* _About this exercise_
Among the entries that follow, some lines contain the word "computer". Show all of them.

* _Extracted data_
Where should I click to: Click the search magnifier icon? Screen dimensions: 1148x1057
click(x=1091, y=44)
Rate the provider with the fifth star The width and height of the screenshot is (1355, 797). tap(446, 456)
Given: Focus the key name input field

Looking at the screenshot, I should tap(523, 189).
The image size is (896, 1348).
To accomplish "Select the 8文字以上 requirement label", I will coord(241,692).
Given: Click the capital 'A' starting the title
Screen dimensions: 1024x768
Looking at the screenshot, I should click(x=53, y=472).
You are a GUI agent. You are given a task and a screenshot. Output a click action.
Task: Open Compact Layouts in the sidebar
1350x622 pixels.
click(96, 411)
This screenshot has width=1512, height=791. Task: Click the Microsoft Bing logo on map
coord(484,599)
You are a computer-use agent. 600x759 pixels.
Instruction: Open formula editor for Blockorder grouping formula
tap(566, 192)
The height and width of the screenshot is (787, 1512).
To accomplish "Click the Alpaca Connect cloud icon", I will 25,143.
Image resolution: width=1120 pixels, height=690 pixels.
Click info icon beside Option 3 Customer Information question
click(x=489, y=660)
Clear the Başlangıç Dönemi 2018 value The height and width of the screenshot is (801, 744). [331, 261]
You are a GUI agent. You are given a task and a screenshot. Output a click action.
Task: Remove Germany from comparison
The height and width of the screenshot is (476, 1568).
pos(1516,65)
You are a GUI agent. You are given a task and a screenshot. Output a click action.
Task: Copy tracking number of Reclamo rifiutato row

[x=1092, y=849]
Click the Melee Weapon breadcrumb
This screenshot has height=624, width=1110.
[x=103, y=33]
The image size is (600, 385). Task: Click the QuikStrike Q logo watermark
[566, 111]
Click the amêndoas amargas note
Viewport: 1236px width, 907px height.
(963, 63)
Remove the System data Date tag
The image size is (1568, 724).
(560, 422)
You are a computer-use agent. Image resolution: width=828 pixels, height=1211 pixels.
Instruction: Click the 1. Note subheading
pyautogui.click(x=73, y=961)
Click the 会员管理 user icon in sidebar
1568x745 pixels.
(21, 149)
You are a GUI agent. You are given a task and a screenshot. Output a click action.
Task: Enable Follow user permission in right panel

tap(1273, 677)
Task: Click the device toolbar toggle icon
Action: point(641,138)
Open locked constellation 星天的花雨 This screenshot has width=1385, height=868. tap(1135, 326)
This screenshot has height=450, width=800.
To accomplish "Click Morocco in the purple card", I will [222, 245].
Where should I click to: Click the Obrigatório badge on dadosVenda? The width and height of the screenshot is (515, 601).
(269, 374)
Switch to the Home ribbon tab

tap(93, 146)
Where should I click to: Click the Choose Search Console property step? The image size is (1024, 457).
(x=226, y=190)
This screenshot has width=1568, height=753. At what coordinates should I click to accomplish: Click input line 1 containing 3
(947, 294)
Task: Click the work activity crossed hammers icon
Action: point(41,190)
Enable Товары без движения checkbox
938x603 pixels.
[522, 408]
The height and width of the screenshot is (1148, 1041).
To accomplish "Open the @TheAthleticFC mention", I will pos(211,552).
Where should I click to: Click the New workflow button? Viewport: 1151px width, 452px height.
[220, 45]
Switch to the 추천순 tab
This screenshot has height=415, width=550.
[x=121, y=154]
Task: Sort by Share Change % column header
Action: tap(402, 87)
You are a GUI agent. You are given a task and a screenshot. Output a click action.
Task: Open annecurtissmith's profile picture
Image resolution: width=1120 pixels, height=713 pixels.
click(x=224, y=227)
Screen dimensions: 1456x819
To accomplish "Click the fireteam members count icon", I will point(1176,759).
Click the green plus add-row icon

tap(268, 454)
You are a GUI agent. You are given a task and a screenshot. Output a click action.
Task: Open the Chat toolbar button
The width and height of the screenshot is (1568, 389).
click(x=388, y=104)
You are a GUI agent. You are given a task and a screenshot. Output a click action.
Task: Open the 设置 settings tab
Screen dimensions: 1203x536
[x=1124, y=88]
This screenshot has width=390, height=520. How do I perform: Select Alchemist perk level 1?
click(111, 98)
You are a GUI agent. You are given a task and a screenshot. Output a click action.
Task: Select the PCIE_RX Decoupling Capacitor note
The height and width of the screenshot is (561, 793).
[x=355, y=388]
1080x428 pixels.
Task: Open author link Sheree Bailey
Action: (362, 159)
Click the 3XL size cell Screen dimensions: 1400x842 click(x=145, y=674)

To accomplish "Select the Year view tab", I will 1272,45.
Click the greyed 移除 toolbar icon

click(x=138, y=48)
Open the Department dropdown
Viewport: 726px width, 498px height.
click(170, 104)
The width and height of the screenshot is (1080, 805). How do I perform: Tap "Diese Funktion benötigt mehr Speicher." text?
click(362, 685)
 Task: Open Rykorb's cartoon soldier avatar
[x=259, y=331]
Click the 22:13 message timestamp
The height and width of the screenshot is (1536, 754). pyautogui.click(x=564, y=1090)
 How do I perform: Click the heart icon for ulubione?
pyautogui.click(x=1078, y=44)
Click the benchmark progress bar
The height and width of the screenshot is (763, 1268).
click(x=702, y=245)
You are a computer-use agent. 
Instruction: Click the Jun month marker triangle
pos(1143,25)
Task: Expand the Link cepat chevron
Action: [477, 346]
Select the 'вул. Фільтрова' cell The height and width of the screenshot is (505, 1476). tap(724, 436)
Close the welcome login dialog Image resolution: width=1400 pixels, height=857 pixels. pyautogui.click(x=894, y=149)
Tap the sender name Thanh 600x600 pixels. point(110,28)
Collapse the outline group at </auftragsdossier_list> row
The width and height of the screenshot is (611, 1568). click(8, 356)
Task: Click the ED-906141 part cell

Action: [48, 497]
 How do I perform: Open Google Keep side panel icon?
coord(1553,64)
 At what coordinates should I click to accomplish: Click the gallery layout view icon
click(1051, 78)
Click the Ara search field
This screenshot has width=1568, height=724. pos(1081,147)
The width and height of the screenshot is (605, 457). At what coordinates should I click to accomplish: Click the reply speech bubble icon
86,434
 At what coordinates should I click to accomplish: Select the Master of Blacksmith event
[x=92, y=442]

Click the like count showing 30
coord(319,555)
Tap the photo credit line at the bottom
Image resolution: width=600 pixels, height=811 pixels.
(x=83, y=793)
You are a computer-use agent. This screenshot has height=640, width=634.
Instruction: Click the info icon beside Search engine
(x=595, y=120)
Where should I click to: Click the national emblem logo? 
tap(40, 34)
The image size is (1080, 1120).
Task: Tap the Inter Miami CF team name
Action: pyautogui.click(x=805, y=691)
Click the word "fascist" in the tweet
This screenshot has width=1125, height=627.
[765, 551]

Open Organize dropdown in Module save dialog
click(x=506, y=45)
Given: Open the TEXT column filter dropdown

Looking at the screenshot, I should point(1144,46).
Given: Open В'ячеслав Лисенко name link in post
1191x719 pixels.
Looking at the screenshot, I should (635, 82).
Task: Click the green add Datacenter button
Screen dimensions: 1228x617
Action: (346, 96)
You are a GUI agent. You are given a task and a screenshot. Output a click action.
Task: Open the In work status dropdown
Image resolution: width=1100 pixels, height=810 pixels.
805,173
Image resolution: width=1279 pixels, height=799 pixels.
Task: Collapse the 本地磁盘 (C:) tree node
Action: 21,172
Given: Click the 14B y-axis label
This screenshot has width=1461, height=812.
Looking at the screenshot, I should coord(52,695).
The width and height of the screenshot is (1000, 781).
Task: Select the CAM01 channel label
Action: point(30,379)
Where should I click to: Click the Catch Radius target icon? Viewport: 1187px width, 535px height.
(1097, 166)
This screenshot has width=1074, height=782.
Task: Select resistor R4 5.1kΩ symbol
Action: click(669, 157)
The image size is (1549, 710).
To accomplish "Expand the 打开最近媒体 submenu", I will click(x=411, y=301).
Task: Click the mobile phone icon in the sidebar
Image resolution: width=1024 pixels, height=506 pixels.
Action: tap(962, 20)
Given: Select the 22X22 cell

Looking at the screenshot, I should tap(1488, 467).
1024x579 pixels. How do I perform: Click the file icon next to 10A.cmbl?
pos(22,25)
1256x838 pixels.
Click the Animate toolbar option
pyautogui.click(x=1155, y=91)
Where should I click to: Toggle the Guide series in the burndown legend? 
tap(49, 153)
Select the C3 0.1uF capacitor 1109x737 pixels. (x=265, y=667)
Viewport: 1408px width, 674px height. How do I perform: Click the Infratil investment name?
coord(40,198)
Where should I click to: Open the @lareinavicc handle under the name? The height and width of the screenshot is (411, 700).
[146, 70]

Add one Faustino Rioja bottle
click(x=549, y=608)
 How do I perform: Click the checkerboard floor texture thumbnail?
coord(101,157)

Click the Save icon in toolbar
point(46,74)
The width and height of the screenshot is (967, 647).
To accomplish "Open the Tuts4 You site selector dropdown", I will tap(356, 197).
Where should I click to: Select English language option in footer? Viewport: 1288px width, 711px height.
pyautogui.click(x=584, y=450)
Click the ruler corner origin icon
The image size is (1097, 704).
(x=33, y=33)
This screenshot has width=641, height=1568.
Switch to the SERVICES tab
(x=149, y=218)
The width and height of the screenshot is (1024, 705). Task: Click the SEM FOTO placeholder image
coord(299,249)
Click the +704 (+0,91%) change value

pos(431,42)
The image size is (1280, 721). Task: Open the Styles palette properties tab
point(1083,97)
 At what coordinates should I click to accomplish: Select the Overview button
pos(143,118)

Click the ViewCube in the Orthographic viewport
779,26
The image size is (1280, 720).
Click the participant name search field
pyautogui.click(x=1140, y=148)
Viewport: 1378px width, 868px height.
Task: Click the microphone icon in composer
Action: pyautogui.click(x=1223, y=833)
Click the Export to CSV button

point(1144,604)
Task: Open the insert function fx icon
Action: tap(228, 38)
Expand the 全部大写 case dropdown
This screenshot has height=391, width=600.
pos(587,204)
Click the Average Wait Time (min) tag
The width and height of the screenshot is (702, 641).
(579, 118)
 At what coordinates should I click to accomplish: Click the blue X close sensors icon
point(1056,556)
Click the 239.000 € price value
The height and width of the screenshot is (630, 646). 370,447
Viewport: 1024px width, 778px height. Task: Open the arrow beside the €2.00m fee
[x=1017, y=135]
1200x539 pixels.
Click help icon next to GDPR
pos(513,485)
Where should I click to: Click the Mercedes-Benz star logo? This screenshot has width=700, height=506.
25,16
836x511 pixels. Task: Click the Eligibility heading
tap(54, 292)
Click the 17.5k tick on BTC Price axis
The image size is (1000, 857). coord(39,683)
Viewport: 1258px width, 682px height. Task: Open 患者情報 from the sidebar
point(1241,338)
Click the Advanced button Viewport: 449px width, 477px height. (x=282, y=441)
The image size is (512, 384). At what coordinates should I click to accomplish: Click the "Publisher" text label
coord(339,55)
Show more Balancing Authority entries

* _Answer to this exercise_
You are a computer-use agent. 600x759 pixels.
You are a computer-use agent. Image resolution: width=828 pixels, height=1211 pixels.
You are a computer-use agent. 
You are a computer-use agent. This screenshot has height=640, width=634.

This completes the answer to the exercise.